I'm trying to obtain the below output. The below input sample comes in a csv file.
I'm using V8.1

Input

col1,col2,col3,col4,col3,col4
a,b,x1,y1,x2,y2
q,w,r,s

Output
a,b,x1,y1
a,b,x2,y2
q,w,r,s

This is a case of pivoting but the set of col3,col4 may repeat any number of times. The column names col3 and col4 repeat with same name.

If pivot stage is to be used by defining maximum number of columns (which will be a guess), the Sequential stage used to read the .csv file would fail to read if the number of maximum columns are not present in other rows.

Any ideas on how to achieve this.
Thanks.

jwiles · Post by **jwiles** » Wed Mar 09, 2011 10:38 am

I think similar requirements have been discussed here just recently, but:

Read the record as a single varchar column
(8.5) Use a transformer with looping to build the pivoted output records
(pre-8.5) Use a transfomer with multiple output links to build the pivoted records and funnel them together, or use a buildop/custom operator

Any version: Use awk/perl/C/C++ with an external source stage/SeqFile filter/beforeJob ExecSH to do the pivoting outside of DS.

Regards,

dsuser7 · Post by **dsuser7** » Wed Mar 09, 2011 10:47 am

jwiles wrote:I think similar requirements have been discussed here just recently, but:

Read the record as a single varchar column
(8.5) Use a transformer with looping to build the pivoted output records
(pre-8.5) Use a transfomer with multiple output links to build the pivoted records and funnel them together, or use a buildop/custom operator

Any version: Use awk/perl/C/C++ with an external source stage/SeqFile filter/beforeJob ExecSH to do the pivoting outside of DS.

Regards,

Thanks for the reply JWiles.
I have tried using BuildOps but couldn't really go too far as I didn't knew what needs to be put in the PreLoop,Per-record and PostLoop.
I have read the material that comes with product but really couldn't figure out how to do it.

jwiles · Post by **jwiles** » Wed Mar 09, 2011 11:02 am

The BuildOp interface essentially presents a framework/IDE for coding C++ logic within DS Designer.
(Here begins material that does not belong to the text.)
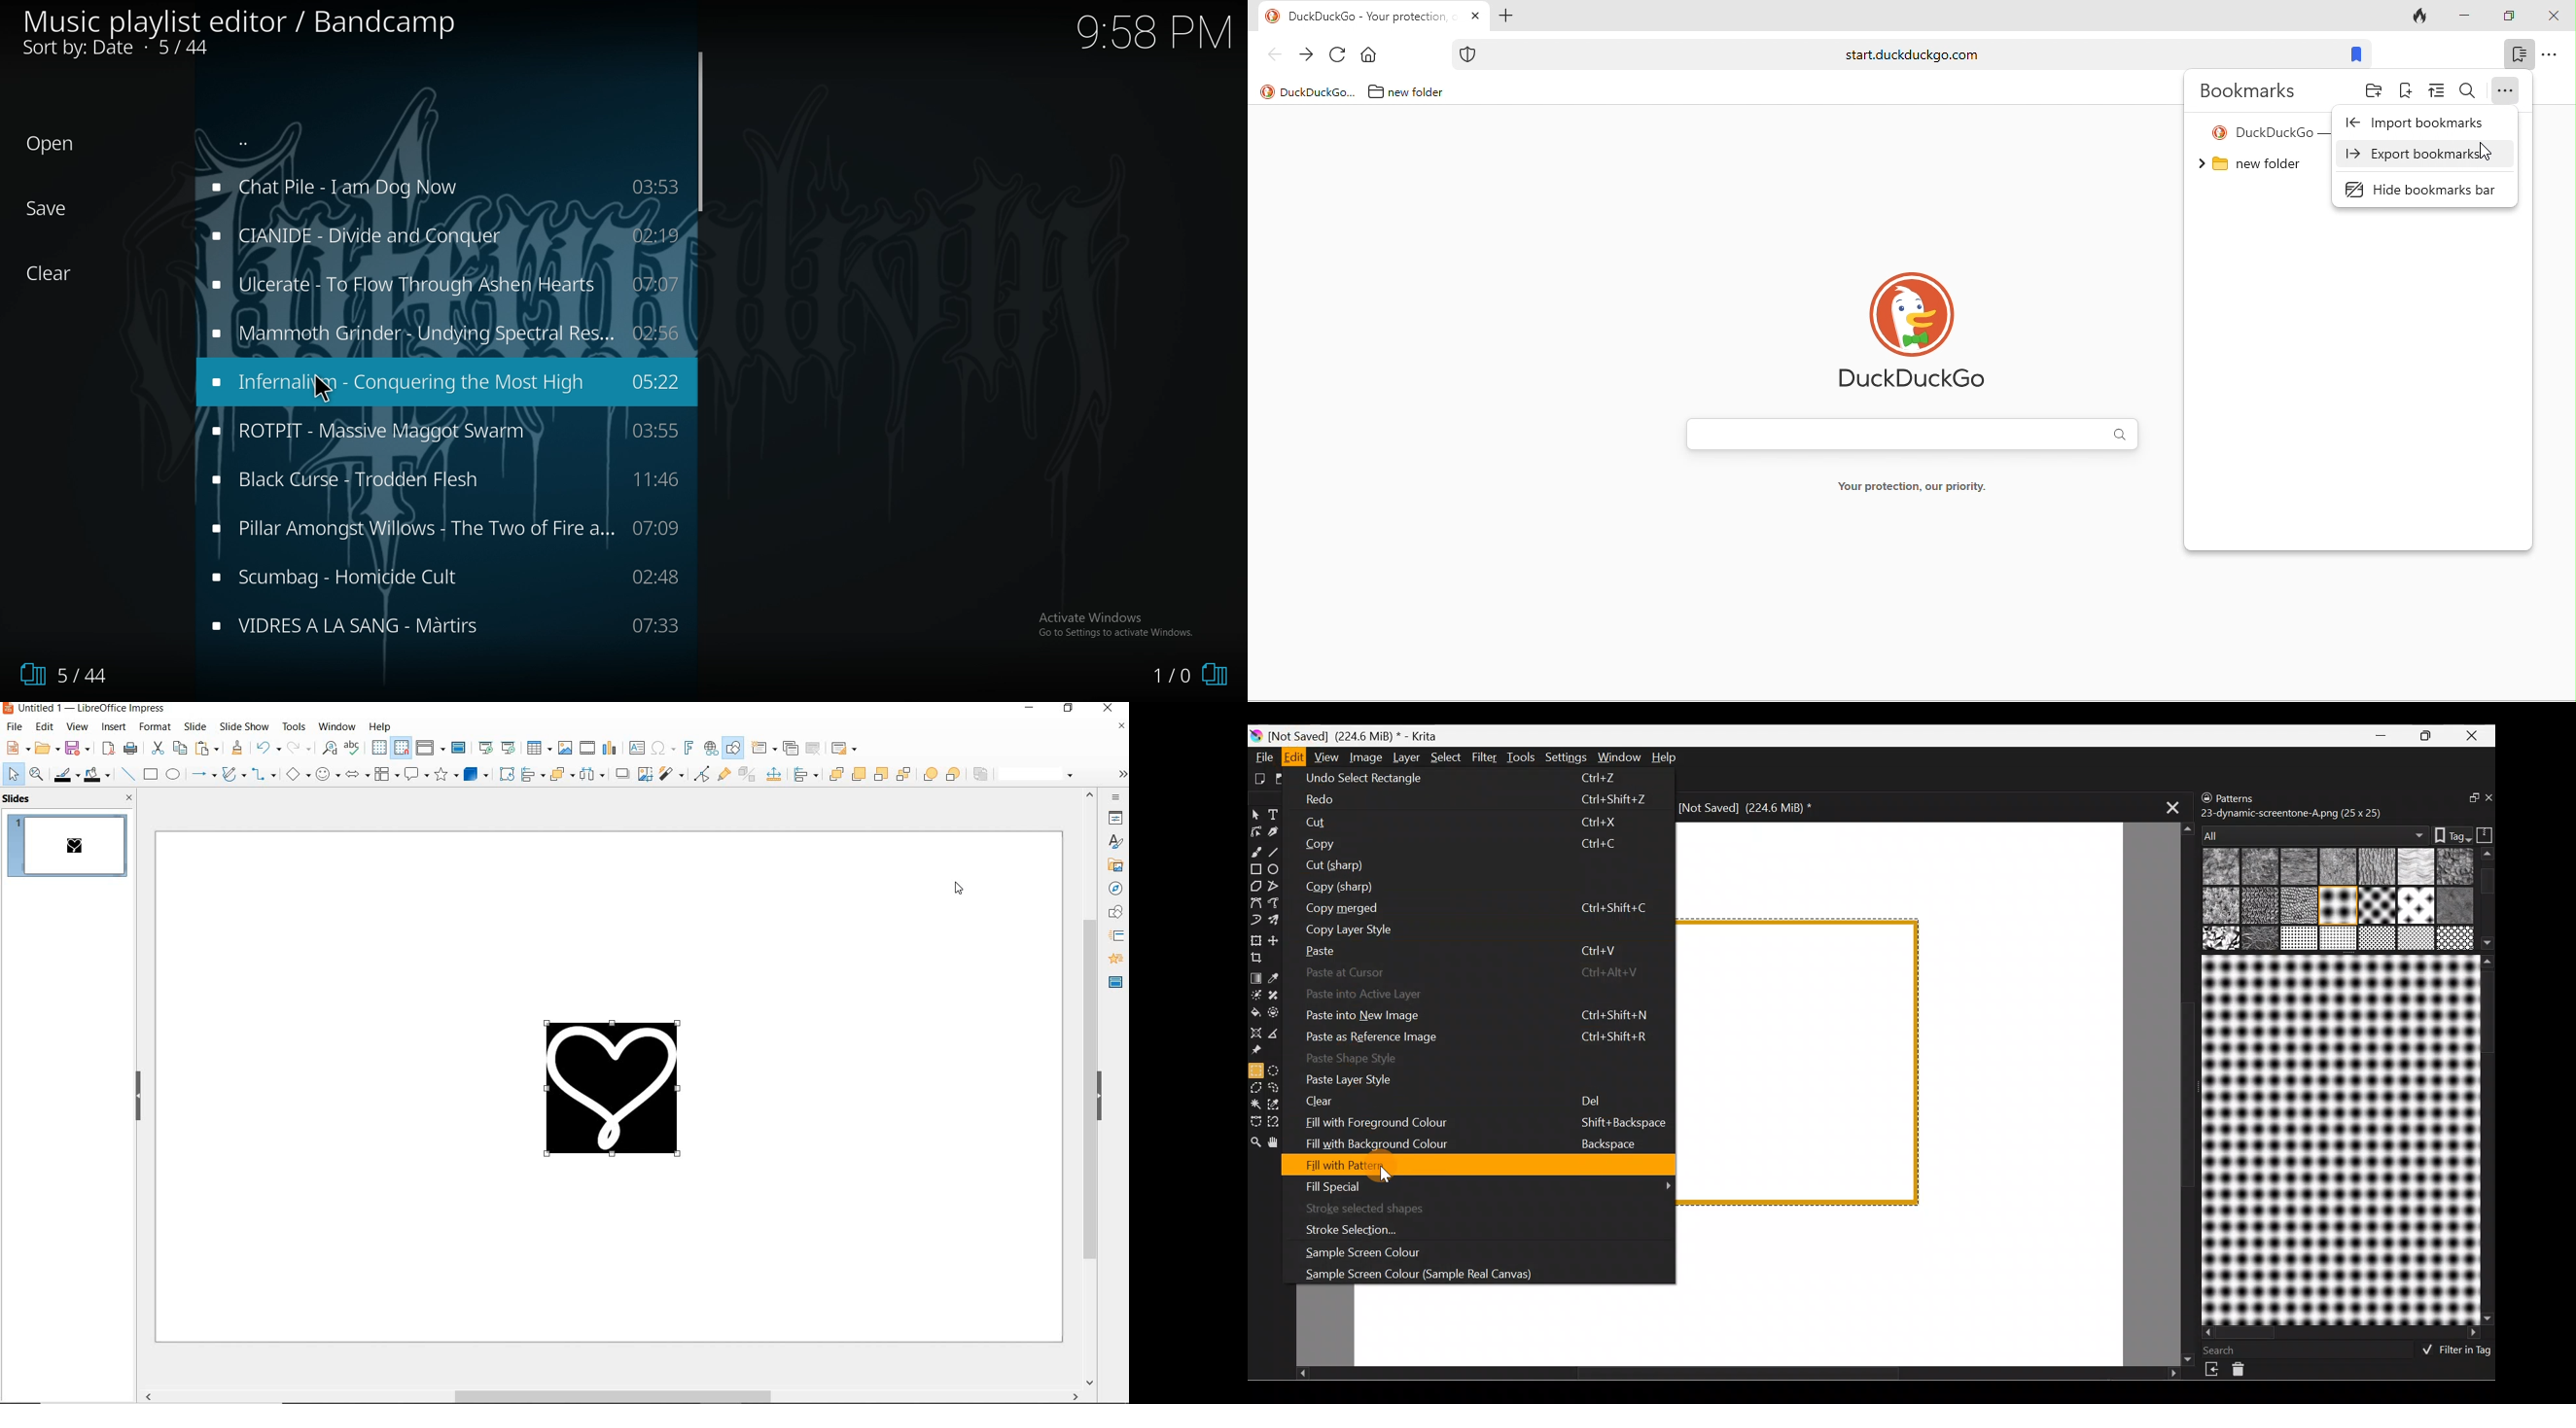  I want to click on 10 drawed_dotted.png, so click(2337, 906).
The three sections--Pre-Loop, Per-Record and Post-Loop--would contain logic to be performed during job initialization, processing records and end-of-job respectively.

Too much more to go into than is appropriate for the forum, tho.

Regards,

ray.wurlod · Post by **ray.wurlod** » Wed Mar 09, 2011 3:23 pm

Attend the IBM Advanced DataStage class. You will learn about, and do, construction of a working Build stage.

ray.wurlod · Post by **ray.wurlod** » Wed Mar 09, 2011 3:32 pm

This is more easily accomplished with a server job, in which the Sequential File stage has a "missing column" rule.